▶ [EXCERPTED TEXT]
<<<<

In a friendship formed years ago as college freshmen, these two aging baby boomers stretch their companionship toward precarious limits along the way. Do opposites really attract? Miles, a divorced, frumpy, middle school English teacher, an anti-depressant-popping writer who’s waiting for word on his novel (“Three years of my life!”), lives a sort of quiet desperation, as does his best friend, Jack, who turns out to be an overtly oversexed, definite B-list actor caught in a time zone of “dudes,” “chicks,” and “let’s get some action.”

As they drive the California hills, Miles, in his professor-like orange convertible Saab, educates Jack on the finer points of wines and wine tasting. It turns out that Miles is more than just a wine connoisseur—he’s a Grand Master who will swiftly point out any weakness: "Quaffable but far from transcendent." He knows so much about wine but so little about women. On the other hand, Jack really couldn’t care less. His constant zest for female action and his positive outlook on life play against Miles’s determined seriousness. Both are unwittingly looking for something, and they both meet women: two beauties, who—major Hollywood surprise—seem to be about their own age and who just happen to know each other. Maya (Virginia Madsen) and Stephanie (Sandra Oh) and Miles and Jack seem to form a happy pseudo-four-some until something happens. That “something” changes the course of their four lives…or does it?

While I didn’t find the movie all that comedic (although the line “Did you drink and dial?” really is funny), and I found the pace a bit slow to my liking, director Alexander Payne (Election, About Schmidt) put his MFA in filmmaking talents to good use, wisely choosing both producer Michael London (House of Sand and Fog, Thirteen) and a decent novel by Rex Pickett to work with. The writing and dialogue are realistic, and using California wineries as a backdrop was an excellent idea.

REPORT CARD: B-

One final note: complete frontal nudity and explicit sex scenes no longer require an X rating. I would not recommend this to teenagers—even if you go with an adult.

>>>>

▶ [WHAT YOU NEED TO DO]
Return a word-for-word copy of the movie review from the words "While I didn’t" through "an excellent idea.". The lines after the movie review have no connection to it.

▶ [GIVEN DATA]

<<<<

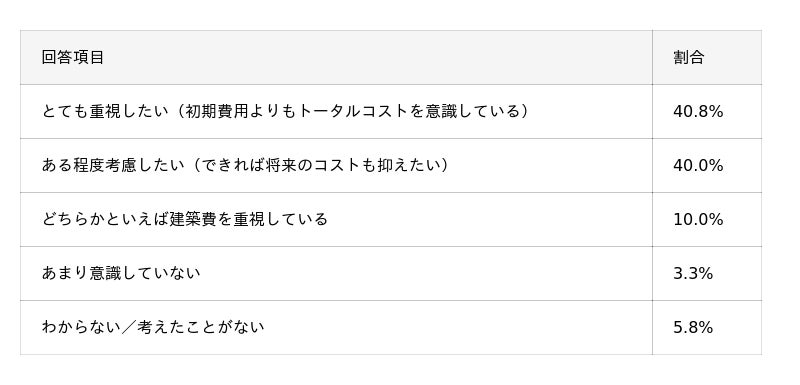Screen dimensions: 800x385
Task: Click the word 考えたことがない in last row
Action: [201, 327]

>>>>

▶ [TASK ANSWER]
While I didn’t find the movie all that comedic (although the line “Did you drink and dial?” really is funny), and I found the pace a bit slow to my liking, director Alexander Payne (Election, About Schmidt) put his MFA in filmmaking talents to good use, wisely choosing both producer Michael London (House of Sand and Fog, Thirteen) and a decent novel by Rex Pickett to work with. The writing and dialogue are realistic, and using California wineries as a backdrop was an excellent idea.